**What the task requires:**
Look for the string "Attachment" in the material below. Copy every line where you find it.

**Data extract:**
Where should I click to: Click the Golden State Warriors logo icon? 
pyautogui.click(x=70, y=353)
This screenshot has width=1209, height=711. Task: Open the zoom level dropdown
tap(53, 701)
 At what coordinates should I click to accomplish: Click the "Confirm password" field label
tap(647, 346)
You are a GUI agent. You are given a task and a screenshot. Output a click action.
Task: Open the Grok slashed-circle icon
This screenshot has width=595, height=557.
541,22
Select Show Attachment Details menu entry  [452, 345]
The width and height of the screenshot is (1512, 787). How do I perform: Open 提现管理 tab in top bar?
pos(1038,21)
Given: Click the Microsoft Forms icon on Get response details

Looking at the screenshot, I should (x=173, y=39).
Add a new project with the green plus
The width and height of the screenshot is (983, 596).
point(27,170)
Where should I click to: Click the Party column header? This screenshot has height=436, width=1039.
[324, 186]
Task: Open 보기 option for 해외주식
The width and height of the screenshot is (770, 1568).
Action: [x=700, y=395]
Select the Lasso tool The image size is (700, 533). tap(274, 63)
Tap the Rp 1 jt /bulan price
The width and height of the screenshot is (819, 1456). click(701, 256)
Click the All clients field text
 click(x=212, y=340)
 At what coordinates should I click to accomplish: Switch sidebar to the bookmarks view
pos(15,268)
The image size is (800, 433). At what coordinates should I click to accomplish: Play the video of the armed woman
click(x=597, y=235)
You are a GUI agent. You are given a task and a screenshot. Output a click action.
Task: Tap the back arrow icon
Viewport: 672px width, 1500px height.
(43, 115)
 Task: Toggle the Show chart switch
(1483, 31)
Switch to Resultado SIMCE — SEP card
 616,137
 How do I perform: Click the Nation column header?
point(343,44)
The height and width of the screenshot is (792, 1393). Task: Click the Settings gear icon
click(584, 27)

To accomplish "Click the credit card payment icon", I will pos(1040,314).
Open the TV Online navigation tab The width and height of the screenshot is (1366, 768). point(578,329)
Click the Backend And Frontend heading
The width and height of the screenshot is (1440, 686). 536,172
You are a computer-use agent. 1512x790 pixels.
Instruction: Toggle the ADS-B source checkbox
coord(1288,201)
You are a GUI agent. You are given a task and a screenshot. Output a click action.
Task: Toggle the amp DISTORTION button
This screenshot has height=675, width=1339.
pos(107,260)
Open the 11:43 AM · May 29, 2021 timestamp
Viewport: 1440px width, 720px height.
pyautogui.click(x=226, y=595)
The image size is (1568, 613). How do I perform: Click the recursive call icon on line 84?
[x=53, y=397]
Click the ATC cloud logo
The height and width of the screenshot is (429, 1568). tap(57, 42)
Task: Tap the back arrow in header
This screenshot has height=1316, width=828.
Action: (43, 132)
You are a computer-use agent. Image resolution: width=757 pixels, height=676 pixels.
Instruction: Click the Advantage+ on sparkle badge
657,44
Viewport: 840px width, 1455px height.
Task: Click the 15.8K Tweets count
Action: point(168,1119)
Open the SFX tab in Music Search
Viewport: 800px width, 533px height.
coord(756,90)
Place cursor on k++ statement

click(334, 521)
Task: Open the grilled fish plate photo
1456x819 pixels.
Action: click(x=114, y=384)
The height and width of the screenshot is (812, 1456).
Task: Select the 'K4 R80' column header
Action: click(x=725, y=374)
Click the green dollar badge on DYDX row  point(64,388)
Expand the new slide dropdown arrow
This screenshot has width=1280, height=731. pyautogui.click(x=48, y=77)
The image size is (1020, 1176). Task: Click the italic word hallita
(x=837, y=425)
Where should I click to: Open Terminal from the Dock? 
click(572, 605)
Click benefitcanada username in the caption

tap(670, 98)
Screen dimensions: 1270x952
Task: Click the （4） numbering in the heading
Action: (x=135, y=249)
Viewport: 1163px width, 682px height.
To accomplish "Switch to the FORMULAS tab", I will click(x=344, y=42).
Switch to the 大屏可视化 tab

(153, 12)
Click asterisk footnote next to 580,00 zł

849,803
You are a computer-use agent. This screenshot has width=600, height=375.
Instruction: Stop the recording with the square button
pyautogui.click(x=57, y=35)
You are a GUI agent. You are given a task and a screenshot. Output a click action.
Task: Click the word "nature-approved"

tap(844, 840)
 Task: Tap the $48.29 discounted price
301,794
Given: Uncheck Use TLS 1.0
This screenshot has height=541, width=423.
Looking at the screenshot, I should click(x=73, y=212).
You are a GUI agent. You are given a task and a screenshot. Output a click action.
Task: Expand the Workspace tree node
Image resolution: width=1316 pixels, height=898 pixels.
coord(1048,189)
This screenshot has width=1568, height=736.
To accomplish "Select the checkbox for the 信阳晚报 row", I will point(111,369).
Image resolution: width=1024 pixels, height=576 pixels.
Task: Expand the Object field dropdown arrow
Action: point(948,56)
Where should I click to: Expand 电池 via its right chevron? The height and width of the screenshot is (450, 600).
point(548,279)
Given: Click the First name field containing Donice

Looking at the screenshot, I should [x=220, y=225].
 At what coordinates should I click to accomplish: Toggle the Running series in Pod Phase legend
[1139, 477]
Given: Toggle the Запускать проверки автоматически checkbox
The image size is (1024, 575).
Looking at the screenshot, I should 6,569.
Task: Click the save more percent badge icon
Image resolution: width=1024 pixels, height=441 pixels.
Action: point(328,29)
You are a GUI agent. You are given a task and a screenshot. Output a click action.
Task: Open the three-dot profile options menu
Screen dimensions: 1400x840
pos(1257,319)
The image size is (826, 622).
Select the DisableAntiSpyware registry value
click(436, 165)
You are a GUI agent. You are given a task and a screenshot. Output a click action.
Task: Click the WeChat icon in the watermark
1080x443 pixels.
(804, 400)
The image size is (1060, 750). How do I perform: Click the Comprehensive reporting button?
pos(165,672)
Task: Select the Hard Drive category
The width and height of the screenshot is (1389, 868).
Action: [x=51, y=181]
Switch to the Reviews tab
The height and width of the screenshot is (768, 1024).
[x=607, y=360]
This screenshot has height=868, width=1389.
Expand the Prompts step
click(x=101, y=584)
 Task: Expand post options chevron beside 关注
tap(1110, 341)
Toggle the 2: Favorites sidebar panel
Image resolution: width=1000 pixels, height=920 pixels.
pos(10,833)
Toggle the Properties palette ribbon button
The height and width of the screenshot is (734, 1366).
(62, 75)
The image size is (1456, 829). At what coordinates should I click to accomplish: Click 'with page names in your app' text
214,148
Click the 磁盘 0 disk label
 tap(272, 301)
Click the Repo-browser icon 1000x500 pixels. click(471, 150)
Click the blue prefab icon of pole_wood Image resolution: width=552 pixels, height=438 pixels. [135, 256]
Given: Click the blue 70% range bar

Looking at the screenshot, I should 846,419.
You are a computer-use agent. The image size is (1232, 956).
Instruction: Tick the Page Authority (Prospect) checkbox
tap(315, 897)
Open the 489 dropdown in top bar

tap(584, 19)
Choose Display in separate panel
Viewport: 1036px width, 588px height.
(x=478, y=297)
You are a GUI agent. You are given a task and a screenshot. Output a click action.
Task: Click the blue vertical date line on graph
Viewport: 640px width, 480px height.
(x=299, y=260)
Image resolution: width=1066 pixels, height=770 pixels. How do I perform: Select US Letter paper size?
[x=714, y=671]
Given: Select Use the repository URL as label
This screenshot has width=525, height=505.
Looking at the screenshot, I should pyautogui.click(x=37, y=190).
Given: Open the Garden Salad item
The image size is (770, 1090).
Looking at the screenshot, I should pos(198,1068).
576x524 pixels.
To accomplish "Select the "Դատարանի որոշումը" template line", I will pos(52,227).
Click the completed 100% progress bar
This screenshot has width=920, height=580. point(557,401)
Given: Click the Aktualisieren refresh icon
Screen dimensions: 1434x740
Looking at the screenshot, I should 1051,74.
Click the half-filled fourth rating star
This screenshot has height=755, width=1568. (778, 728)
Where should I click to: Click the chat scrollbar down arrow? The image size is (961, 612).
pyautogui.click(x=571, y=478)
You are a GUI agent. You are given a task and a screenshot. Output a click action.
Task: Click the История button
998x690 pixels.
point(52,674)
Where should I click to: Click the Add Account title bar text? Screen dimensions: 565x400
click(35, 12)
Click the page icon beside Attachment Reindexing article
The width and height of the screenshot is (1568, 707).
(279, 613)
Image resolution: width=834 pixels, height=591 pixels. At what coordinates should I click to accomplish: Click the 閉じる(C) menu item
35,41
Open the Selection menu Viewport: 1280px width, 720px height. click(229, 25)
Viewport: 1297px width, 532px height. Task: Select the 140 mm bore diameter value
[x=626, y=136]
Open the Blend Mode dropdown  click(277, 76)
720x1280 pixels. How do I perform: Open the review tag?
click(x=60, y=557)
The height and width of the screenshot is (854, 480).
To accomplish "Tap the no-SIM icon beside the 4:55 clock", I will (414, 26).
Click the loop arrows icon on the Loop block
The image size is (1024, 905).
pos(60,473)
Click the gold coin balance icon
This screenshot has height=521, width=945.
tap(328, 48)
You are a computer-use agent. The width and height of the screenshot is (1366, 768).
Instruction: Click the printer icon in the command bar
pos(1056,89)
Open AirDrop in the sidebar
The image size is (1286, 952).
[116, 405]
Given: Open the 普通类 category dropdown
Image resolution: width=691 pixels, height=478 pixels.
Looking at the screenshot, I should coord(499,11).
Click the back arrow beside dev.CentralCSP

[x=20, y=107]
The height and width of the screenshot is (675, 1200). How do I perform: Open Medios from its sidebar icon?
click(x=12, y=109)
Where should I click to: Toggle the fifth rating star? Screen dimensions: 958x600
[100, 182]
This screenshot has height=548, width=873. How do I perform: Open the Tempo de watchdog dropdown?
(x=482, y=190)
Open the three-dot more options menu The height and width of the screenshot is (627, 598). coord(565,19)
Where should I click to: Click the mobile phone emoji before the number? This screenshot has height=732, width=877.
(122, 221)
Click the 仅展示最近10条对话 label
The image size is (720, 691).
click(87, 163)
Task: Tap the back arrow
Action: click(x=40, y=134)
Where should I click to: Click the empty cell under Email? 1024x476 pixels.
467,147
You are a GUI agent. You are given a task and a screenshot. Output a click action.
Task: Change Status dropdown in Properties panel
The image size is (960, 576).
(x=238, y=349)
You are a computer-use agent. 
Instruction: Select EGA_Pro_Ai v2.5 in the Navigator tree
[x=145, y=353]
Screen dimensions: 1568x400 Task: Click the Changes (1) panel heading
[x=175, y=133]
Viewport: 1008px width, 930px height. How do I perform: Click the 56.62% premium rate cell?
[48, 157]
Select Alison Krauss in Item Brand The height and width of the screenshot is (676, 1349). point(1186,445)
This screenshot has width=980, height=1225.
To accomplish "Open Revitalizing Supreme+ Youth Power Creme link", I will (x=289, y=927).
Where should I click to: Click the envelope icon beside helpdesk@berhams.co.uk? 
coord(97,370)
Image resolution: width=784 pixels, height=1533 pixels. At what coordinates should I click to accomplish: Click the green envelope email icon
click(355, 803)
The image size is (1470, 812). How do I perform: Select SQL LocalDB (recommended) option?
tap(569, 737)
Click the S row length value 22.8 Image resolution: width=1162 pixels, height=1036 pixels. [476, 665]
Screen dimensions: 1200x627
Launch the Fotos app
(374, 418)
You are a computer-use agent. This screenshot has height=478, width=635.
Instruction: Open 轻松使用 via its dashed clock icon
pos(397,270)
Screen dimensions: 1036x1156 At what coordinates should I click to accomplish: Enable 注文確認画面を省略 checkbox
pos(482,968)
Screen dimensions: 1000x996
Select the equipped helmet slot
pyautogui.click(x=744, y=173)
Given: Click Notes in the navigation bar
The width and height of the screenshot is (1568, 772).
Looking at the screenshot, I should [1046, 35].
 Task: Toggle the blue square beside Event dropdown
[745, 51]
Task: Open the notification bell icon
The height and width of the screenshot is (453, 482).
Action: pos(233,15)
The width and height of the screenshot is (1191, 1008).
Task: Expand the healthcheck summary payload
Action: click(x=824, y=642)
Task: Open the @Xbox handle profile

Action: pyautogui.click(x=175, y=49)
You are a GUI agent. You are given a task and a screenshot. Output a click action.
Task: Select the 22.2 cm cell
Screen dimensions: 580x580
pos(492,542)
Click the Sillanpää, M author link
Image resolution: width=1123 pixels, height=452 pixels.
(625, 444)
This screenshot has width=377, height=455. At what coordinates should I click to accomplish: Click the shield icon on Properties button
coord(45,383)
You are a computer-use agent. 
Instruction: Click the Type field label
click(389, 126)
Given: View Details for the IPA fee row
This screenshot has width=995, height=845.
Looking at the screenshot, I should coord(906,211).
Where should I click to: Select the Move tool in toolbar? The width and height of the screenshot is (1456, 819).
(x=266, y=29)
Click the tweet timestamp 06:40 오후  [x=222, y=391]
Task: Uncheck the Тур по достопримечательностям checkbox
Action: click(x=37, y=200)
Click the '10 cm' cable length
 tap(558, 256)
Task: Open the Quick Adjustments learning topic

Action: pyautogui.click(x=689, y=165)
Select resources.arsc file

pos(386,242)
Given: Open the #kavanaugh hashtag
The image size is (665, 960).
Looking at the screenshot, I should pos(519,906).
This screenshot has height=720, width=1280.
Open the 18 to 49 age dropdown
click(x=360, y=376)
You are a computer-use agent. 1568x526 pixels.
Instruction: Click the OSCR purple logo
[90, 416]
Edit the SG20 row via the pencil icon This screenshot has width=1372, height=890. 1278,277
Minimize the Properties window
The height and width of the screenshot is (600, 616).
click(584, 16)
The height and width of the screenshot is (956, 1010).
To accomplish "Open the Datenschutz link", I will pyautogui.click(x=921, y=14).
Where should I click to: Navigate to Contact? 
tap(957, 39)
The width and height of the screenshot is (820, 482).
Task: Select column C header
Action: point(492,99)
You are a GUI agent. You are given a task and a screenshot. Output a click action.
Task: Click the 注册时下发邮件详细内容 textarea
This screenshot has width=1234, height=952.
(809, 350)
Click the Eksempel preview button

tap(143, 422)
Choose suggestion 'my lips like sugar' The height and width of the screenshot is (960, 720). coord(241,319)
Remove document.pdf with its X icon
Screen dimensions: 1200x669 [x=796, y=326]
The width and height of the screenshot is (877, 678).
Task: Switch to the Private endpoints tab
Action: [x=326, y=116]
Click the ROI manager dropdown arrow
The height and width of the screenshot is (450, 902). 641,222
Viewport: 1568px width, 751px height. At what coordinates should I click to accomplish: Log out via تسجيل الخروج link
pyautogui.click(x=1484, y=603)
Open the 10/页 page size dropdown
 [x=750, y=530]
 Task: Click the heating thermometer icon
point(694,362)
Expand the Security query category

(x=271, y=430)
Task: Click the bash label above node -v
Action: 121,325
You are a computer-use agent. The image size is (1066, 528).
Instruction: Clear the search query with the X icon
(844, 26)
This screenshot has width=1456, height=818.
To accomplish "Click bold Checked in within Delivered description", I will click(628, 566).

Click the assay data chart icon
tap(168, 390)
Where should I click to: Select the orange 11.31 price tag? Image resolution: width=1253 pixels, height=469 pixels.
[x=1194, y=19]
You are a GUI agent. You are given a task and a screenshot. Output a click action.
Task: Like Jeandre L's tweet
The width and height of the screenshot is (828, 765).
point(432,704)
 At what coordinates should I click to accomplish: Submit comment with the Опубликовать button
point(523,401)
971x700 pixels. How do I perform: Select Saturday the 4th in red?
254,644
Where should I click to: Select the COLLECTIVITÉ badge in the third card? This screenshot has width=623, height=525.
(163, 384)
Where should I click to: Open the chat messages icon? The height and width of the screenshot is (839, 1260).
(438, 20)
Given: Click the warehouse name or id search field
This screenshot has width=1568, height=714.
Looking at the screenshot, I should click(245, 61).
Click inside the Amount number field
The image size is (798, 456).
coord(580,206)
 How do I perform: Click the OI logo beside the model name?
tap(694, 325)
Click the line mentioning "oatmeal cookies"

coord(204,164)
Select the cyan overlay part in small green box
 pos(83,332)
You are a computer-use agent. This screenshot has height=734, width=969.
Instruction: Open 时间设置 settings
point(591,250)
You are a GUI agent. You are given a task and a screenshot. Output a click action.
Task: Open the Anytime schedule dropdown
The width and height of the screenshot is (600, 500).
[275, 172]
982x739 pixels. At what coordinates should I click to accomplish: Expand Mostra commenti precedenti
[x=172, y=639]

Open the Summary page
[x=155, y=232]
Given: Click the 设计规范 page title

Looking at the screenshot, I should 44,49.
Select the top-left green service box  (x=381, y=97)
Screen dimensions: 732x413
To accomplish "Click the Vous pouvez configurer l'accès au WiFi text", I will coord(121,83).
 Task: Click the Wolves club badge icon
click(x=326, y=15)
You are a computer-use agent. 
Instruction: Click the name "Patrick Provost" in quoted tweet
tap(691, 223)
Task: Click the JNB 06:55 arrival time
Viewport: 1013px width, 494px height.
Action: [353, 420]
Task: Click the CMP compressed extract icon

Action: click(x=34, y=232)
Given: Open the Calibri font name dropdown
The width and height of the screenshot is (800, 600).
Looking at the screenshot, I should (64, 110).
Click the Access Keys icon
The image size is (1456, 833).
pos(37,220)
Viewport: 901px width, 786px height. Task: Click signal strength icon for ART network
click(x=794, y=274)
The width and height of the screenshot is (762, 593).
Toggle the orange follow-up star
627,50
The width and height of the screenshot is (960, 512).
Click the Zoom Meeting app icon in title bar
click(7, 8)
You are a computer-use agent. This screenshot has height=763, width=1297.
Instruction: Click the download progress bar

**Finished exercise:**
Select Show Attachment Details menu entry  [452, 345]
Click the page icon beside Attachment Reindexing article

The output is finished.